Emergence of Creole Languages (2012), edited by Dr. Nicholas Faraclas, is a new edition recently published by the Amsterdam-based John Benjamins Publishing Company. The essays center on how certain historically-new Caribbean, Pacific, and Houma-French languages originated.
Lasana M. Sekou (Offshore Editing Services) reports that leading St. Martin linguist Dr. Rhoda Arrindell has co-authored two chapters of the new book. The two chapters she co-authored are “Sociétés de cohabitation and the similarities between the English lexifier Creoles of the Atlantic and the Pacific: The case for diffusion from the Afro-Atlantic to the Pacific” (with Faraclas) and “Marginalized peoples and Creole Genesis: Sociétés de cohabitation and the Founder Principle” (with Cándida González-López). Dr. Arrindell, the former minister of education and culture of St. Martin (South), wrote her doctoral thesis on language, culture and identity in St. Martin.
The other joint authors of the two essays, along with the lead authors and Dr.
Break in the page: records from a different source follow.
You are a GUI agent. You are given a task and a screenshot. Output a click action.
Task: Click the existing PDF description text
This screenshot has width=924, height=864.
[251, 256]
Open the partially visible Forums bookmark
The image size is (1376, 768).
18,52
Arrindell, are Micah Corum, Jean Ourdy Pierre, Lourdes González Cotto, Pier Angeli LeCompte Zambrana, Diana Ursulin Mopsus, and Marta Viada Bellido de Luna.
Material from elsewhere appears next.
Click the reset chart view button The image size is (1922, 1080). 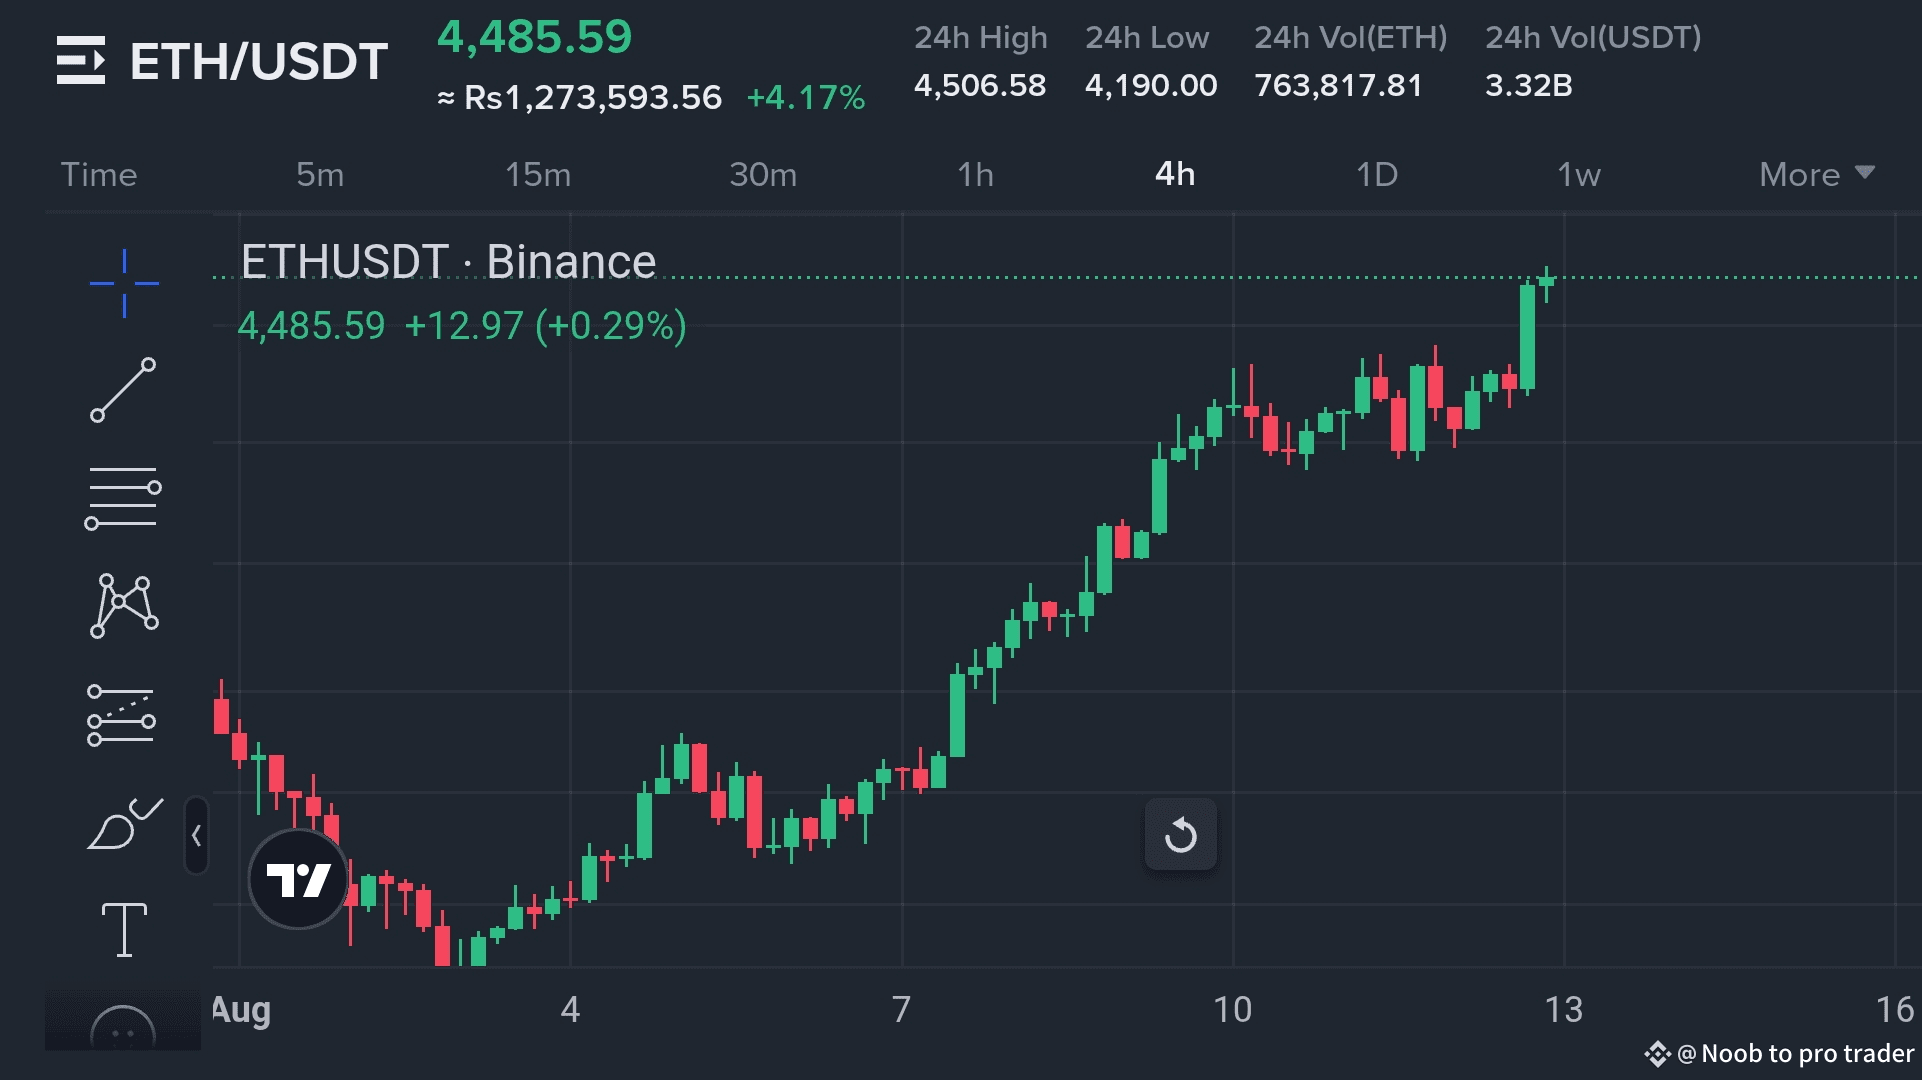[x=1181, y=835]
Agency in the Emergence of Creole Languages explores and discusses “The role of women, renegades, and people of African and indigenous descent in the emergence of the colonial era creoles,” according to Dr. Faraclas. A professor at the University of Puerto Rico, Faraclas is an internationally respected linguist.
According to an interview with Sekou, the book presents fresh perspectives on the process of creolization of language. It also “focuses on peoples that are often made invisible in colonial and neo-colonial history, and that have too often been silenced in linguistic accounts of how creoles—such as Haitian, Papiamento, Kwéyòls of the eastern Caribbean, and Sranan Tongo—came about.”